Tuesday, March 25, 2014

Vegan Chocolate Cream Pie

There's been a lot of talk going around the 'net about how some people are making a bigger deal of holidays than they really should. Particularly minor holidays and "made up" holidays. With the popularity of facebook and pinterest and all kinds of other social media "brag" sites, it seems that there are a number of people out there who feel like it's unnecessary pressure and expectations to create big, elaborate celebrations out of every tiny thing.

Me? Any celebration that involves food, you know I'm in. Because why not add a little fun to each day? Especially when it's fun of the delicious variety!

So earlier this month, on March 14th (3/14), it was Pie Day. For us  math nerds.

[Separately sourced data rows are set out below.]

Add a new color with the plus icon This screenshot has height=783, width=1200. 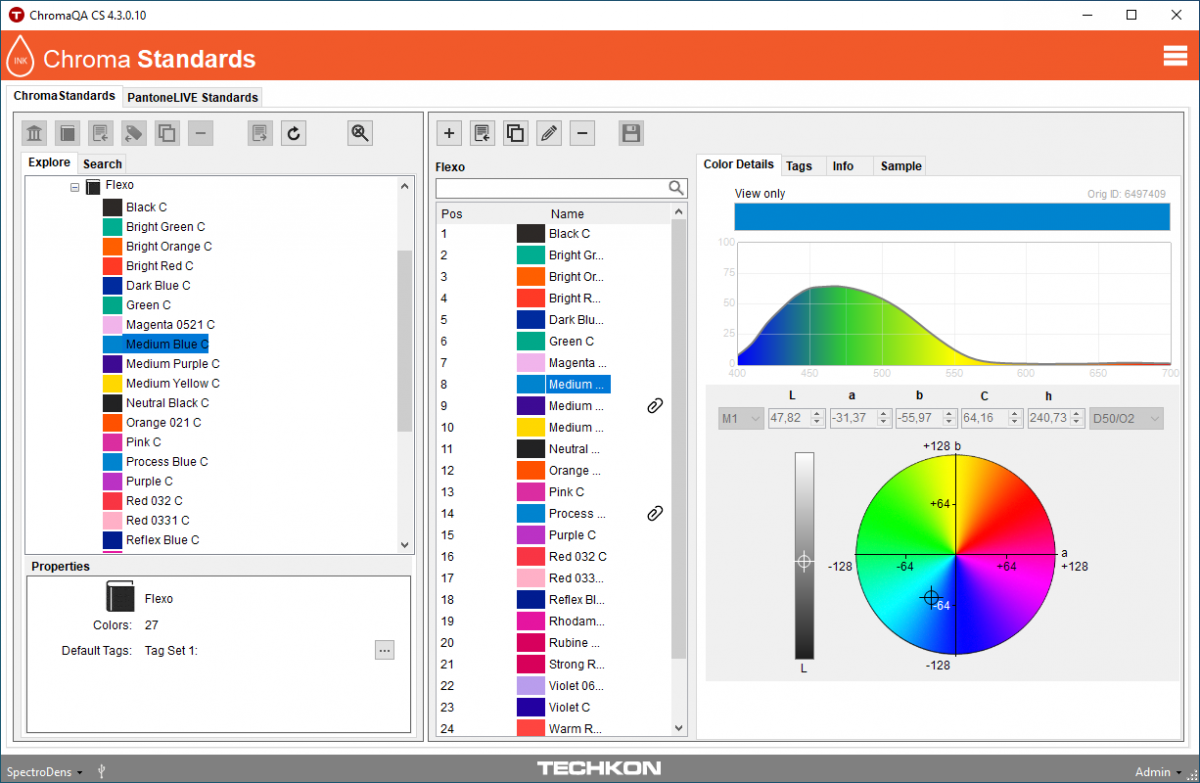point(448,132)
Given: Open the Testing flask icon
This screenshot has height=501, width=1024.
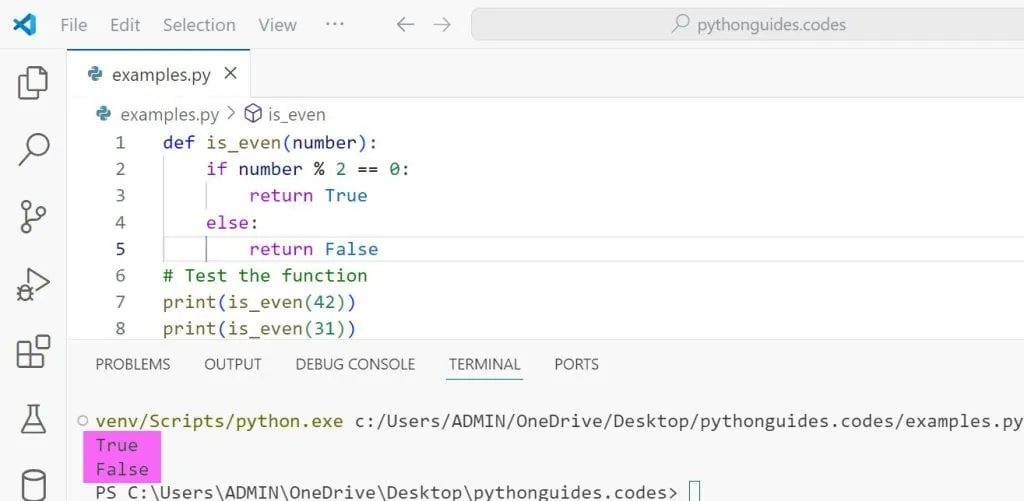Looking at the screenshot, I should click(x=33, y=418).
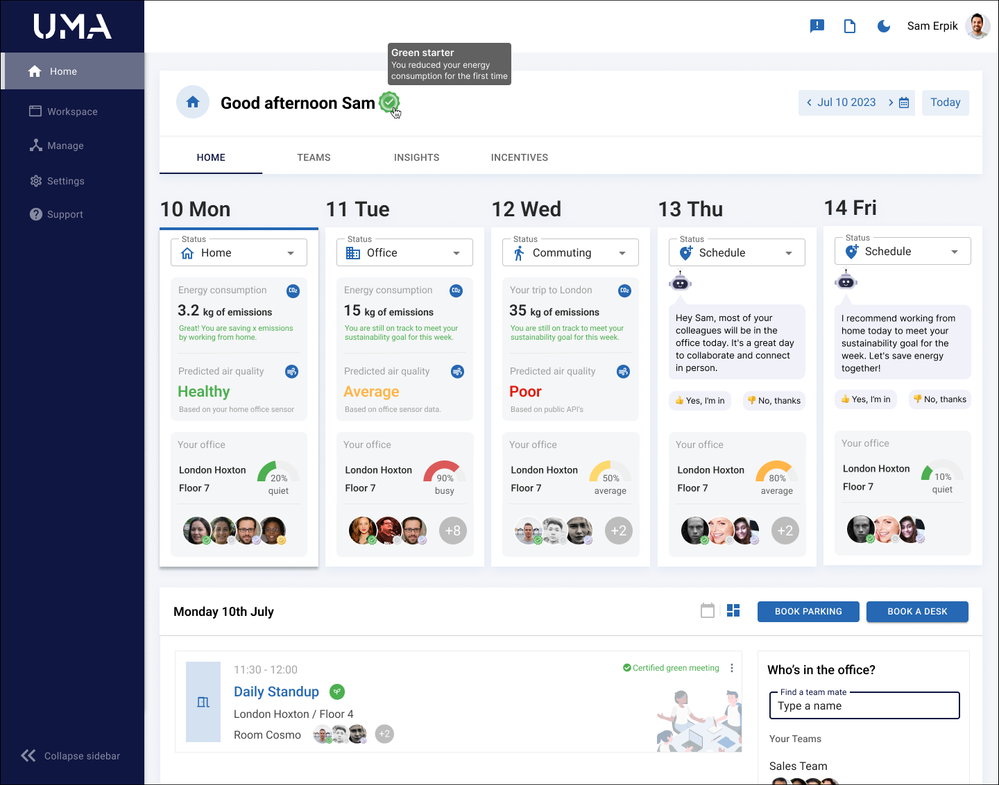Click the Green starter badge icon
This screenshot has width=999, height=785.
click(389, 102)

Pie = pi = 3.14 = 3/14. Get it? And... it's an excuse to eat pie!!

I'd originally wanted to have pie for each meal that day. Starting with quiche for breakfast. But little miss doesn't like quiche. And little man can't eat it. And daddy can't have the crust. So I'd have been making 4 totally different quiche-style breakfasts. Umm... never mind. So I decided to concentrate on dinner. We had pizza. Pizza pie. It works, right? Individual pizzas - daddy's with a cauliflower (carb free) crust, little man's dairy free. Easy enough to customize.

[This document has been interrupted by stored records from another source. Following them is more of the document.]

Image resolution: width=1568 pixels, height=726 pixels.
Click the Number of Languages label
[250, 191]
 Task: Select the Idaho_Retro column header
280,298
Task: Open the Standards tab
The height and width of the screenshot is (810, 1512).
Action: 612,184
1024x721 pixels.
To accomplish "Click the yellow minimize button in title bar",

Then I got to concentrate on dessert.

I made a dairy free pie crust using coconut oil instead of butter (based on this recipe), then set to planning my fillings. For one pie, I made a Dutch apple pie. Again, dairy free.

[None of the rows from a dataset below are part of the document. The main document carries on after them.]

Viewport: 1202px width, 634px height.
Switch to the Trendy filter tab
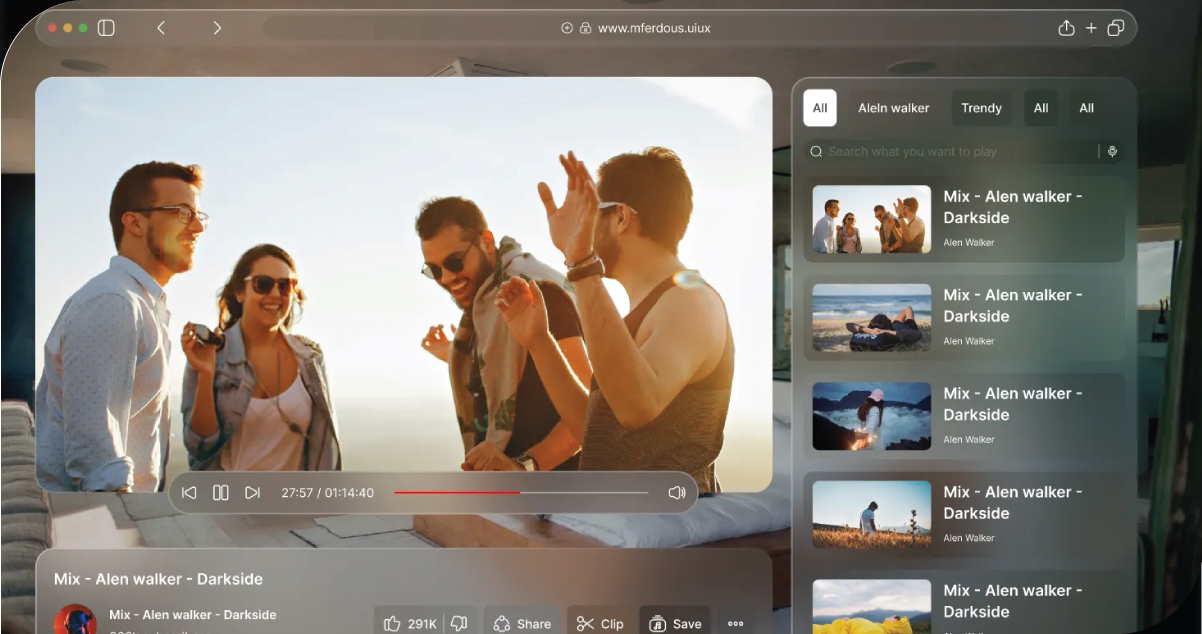981,108
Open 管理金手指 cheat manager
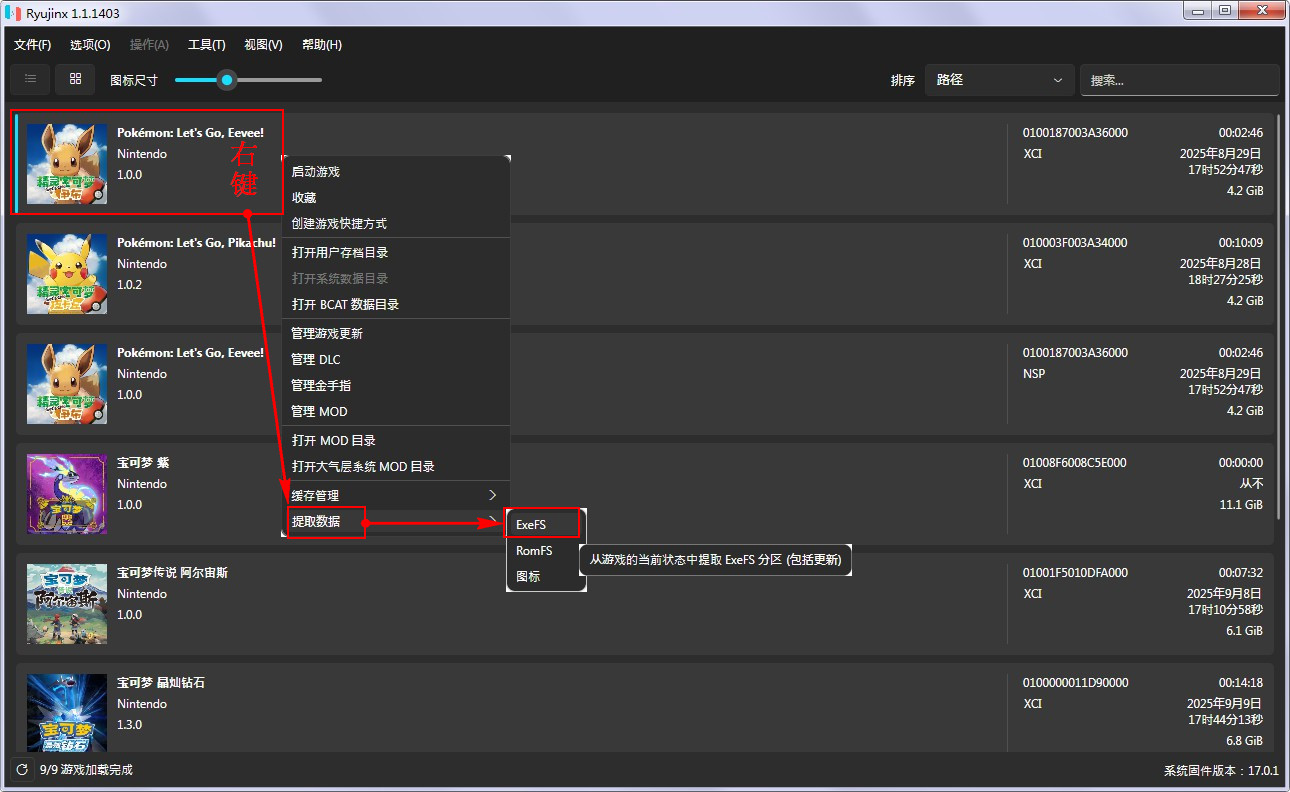 [321, 385]
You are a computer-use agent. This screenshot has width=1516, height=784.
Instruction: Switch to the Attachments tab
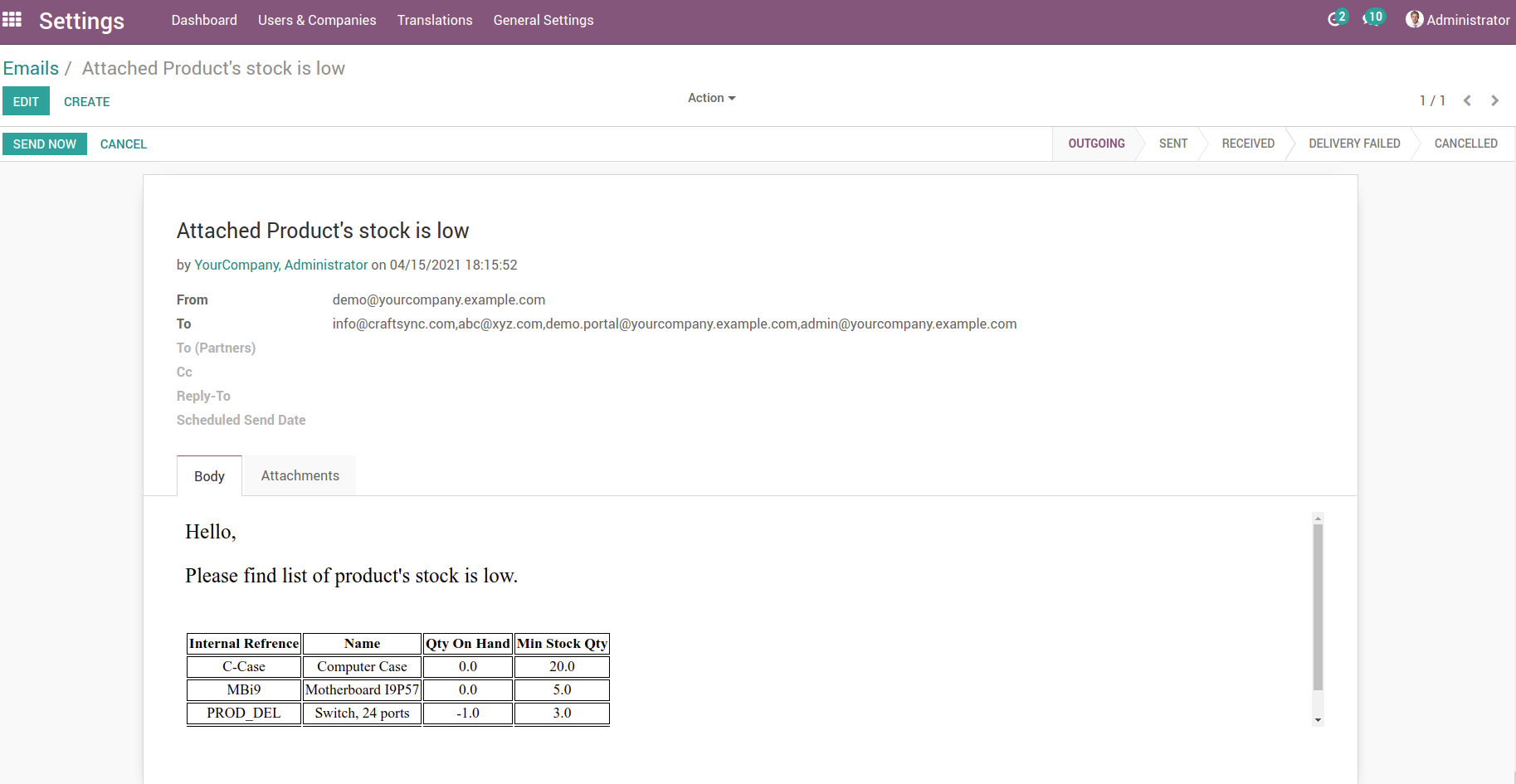click(x=300, y=475)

But for the second, I wanted something more decadent.  So I decided on chocolate.

I've had my eye on vegan cream pies for a while. Vegan cheesecakes, vegan chocolate cream pies... the recipes all say how totally simple they are. But they all include an ingredient that... well... I've never used before... and that several members of my family who shall remain nameless would not want to try if they knew it was there.

No, it's not those melted chocolate chips I'm showing you. It's what they get blended with in the food processor.

And if you've ever made a vegan pie, you probably know what it is.


Yup - silken tofu. It holds things together, gives the pie body, and takes on the flavor of whatever you put with it. And it's really just that easy.

Blend everything together and pour it in the pre-baked crust!

Then I made the mistake of letting everyone eat it all before taking more photos.


But I promise - it was delicious, it sliced up like a dream, and even my tofu-fearing family absolutely loved it! Which is encouraging me to try to make other vegan pies, too!

So tell me - did you celebrate Pie Day?

Coconut Oil Pie Crust
(slightly adapted from Coconut Recipes)

2 cups all purpose flour
1 teaspoon salt
1 tablespoon white sugar
3/4 cup coconut oil
1/4 - 1/2 cup ice cold water

Combine the flour, salt and sugar, then cut in the coconut oil unti lthe mixture resembles coarse sand. You can do this manually (whisk the dry ingredients, use two knives to cut in the coconut oil) or with a food processor. Slowly mix in the ice water, one tablespoon at a time, until the dough holds together (if using food processor, stop as soon as it forms a ball). Divide the dough into two portions, shape each into a disc and wrap with plastic wrap. You can put the dough into the refrigerator if you are not ready to roll it out just yet, but you will need to let it warm up a bit, as the coconut oil firms up in the cold and is difficult to roll out.

To bake the pie crust to prepare to make the pie here, preheat the oven to 425 degrees, take one of the discs of dough, roll it to fit your pie plate (I use a 9-inch pie plate) anad gently fit it in, shaping the edges as you'd like.  Line the pie crust with either parchment paper or aluminum foil and fill with pie weights. You do not need "formal" pie weights - you can use dried beans (though you can't cook them for eating afterwards -I just save them in a baggie and reuse them as pie weights) or I read that you can use un-popped popcorn kernals, which you're supposed to be able to stil pop afterwards! Either way,  make sure you weigh down the crust a bit so that it doesn't puff up while baking. Bake for about 15 minutes (you can peek in - the edges should just start getting golden brown), then carefully remove the parchment/foil with the pie weights and bake for an additional 5 minutes to get the center a bit golden as well.  Cool before filling.

Vegan Chocolate Cream Pie
(from care2.com)

Prepared baked pie crust of choice
2 cups chocolate chips
1 package silken tofu, rinsed and drained
1/4 cup sugar
1 tablespoon vanilla extract

Melt chocolate chips using your preferred method (mmicrowave, double boiler - whatever you like!). Once the chocolate is melted, combine all of the ingredients in a food processor and process until fully blended and smooth.
Pour filling into prepared (and cooled!) pie crust and place the pie in the refrigerator for at least an hour before serving.